Last week, California lawmakers returned to Sacramento to begin an eight-month legislative session, continuing discussions about key initiatives including COVID-19 regulations, housing, climate change, healthcare, and the state’s second consecutive massive budget surplus.
Not only will COVID-19 be a topic of debate, it will also affect how the session is conducted. With the ongoing surge of the omicron variant, seating for the press and public will be limited and masks and social distancing will be required. Meetings will be livestreamed and legislative staffers will have greater flexibility to work from home until at least mid-February.
Budget
On January 10, Governor Newsom unveiled his $286.4B state budget proposal – the California Blueprint. With a $45.7 billion surplus, the California Blueprint includes $34.6 billion in reserves and continues to pay down long-term retirement debts. It also prioritizes one-time spending over ongoing, allocating 86 percent of discretionary general funds to one-time spending. There are five key focus areas: (1) Covid*, (2) Climate Crisis, (3) Homelessness, (4) Cost of Living, and (5) Public Safety. The budget requires legislative approval.
Relevant Highlights include:
- (Covid-19) $2.7 billion to ramp up vaccines, boosters, statewide testing, and increase medical personnel to meet potential surges.
- Create Universal Access to Healthcare Coverage: Governor Newsom’s Blueprint will make California the first state in the nation to offer universal access to healthcare coverage for all state residents, regardless of immigration status. Beginning January 1, 2024, Medi-Cal will be expanded to all income-eligible Californians.
Healthcare
Lawmakers will explore a full-scale restructuring of the state’s healthcare system, creating a single-payer system known as CalCare in order to guarantee medical coverage to every resident. However, to accomplish this, they will have to generate billions through new taxes.
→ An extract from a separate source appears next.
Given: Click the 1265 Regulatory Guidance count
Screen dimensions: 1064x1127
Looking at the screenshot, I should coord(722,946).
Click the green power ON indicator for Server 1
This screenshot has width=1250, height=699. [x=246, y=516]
Assembly bill 1400 passed its first hurdle during a contentious health committee hearing on Jan. 11, but did not include details about a funding source. Exactly how much the proposal would cost is still unknown. A legislative bill analysis found that $163 billion in proposed new taxes would not cover the total program cost, which is estimated to be closer to $222 billion per year, not including potential cost savings from streamlined services.
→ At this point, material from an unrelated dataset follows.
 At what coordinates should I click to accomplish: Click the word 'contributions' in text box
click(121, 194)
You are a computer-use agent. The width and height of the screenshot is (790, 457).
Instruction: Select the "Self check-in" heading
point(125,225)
Opponents question how CalCare would work and believe it could be detrimental to the state’s employment, economy, and quality of healthcare delivery. Supporters argue it represents a catalyst for change and that the proposed new taxes will total less than what employers and Californians currently pay for private insurance.
Office of Health Care Affordability
Legislators are expected to revisit the proposed Office of Health Care Affordability. Last year, California lawmakers passed AB 1130 to establish the office through a one-time spending plan of $30 million.
The office is intended to increase healthcare price and quality transparency, develop specific strategies and cost targets for different healthcare sectors, and impose financial consequences on healthcare entities that fail to meet these targets.
Governor Newsom originally proposed establishment of an Office of Health Care Affordability in his January 2020 budget, but the plan was subsequently withdrawn after the onset of the COVID-19 pandemic. Newsom’s 2022-2023 budget includes a reappropriation of $30 million for this plan.
Recall Reform
Months after Governor Newsom survived a recall election, State Senator Josh Newman (D-Fullerton) introduced a proposal to change California’s recall process. Sen. Newman’s proposed constitutional amendment, SCA 6, would automatically replace a recalled governor with the person serving as lieutenant governor, and would empower the governor to appoint individuals to replace other recalled constitutional officers, with legislative confirmation. A recalled state legislator would be replaced through a special election. California is one of 19 states with a recall process, but is only one of just two states that asks voters who should replace the recalled official on the same ballot as the recall question itself.
Changing the state Constitution would require a two-thirds vote in both houses of the Legislature and, if passed there, approval by California voters.
Gun Regulation
Governor Newsom and his staff are working with the state’s attorney general and legislative leadership to pass legislation allowing private citizens to enforce California’s ban on assault weapons. At the end of the 2021 legislative session, gun control became a hot item for the governor after a federal judge ruled the state’s ban on assault weapons unconstitutional. The ban remained in place as the state appealed.
In pushing for the legislation, the governor is looking to the approach used by Texas lawmakers to block most abortions, seeking to add the threat of private lawsuits to keep weapons off streets. The governor designated Attorney General Rob Bonta to draft a bill modeled after the Texas abortion law, crafting legislation that would allow private citizens to sue anyone who manufactures, distributes, or sells illegal assault weapons or “ghost guns.”
The Legislature would have to approve the gun proposal during the upcoming session in order for it to become law.